The hospital records of 93 patients (mean age, 51 years) undergoing esophagectomy for achalasia during the past 20 years were reviewed retrospectively. The results of operation were assessed using the authors' prospectively established Esophageal Resection Database.
Follow-up information was obtained through personal contact with the patients.
Indications for esophagectomy included tortuous megaesophagus (64%), failure of prior myotomy (63%), and associated reflux stricture (7%).
|95% of patients ate well after esophagectomy for achalasia.|
|Annals of Thoracic Medicine|
A total of 94% of the patients underwent a transhiatal esophagectomy.
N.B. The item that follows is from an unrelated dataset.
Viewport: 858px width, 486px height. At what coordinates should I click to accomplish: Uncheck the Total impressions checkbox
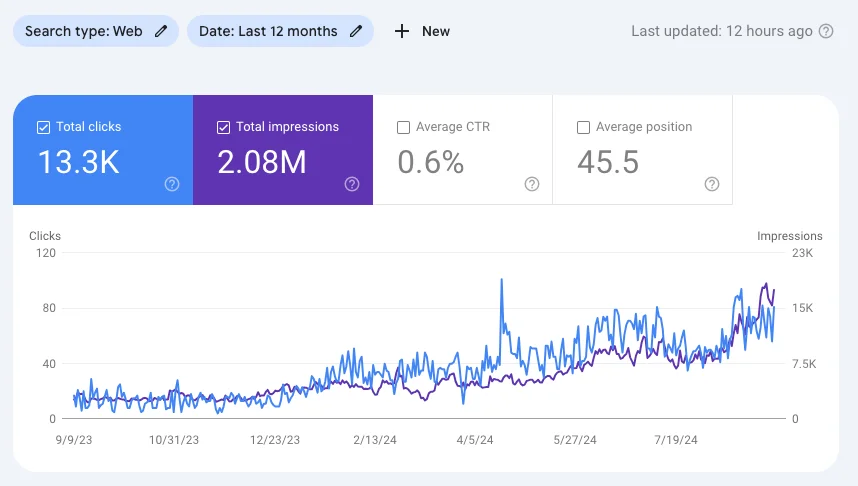223,127
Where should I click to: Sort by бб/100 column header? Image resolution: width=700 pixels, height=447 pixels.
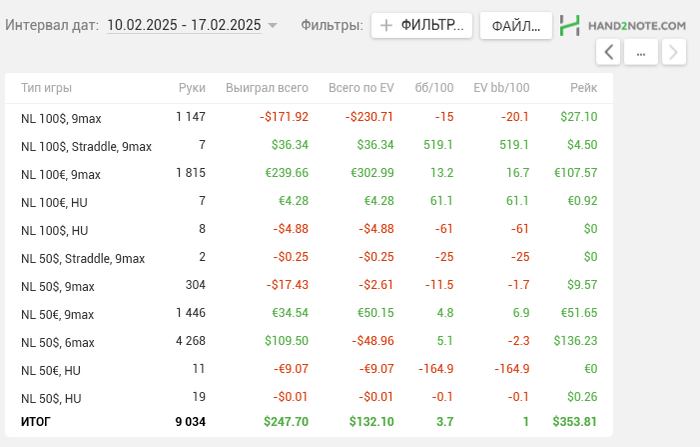[434, 88]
Stomach was used as the esophageal substitute in 91% of cases.
Intraoperative blood loss was found to average 672 ml.
Postoperative length of stay averaged 12.5 days.
Major complications included anastomotic leak (10%), recurrent laryngeal nerve injury (5%), delayed mediastinal bleeding requiring thoracotomy (2%), and chylothorax (2%).
There were 2 hospital deaths (2%) from respiratory insufficiency and sepsis.
Follow-up averaged 38 months. In all, 95% of patients ate well; nearly 50% required an anastomotic dilatation; troublesome regurgitation was rare; and 4% had refractory postvagotomy dumping.
Dr Eric J. Devaney, of the University of Michigan Medical Center, Ann Arbor, concluded on behalf of his colleagues, "Esophagectomy, preferably through a transhiatal approach, is generally safe and effective therapy in selected patients with achalasia."
"Unique technical considerations include difficulty encircling the dilated cervical esophagus, deviation of the esophagus into the right chest, and large aortic esophageal arteries. In addition, adherence of the exposed esophageal submucosa to the adjacent aorta after prior myotomy must be thought about," he added.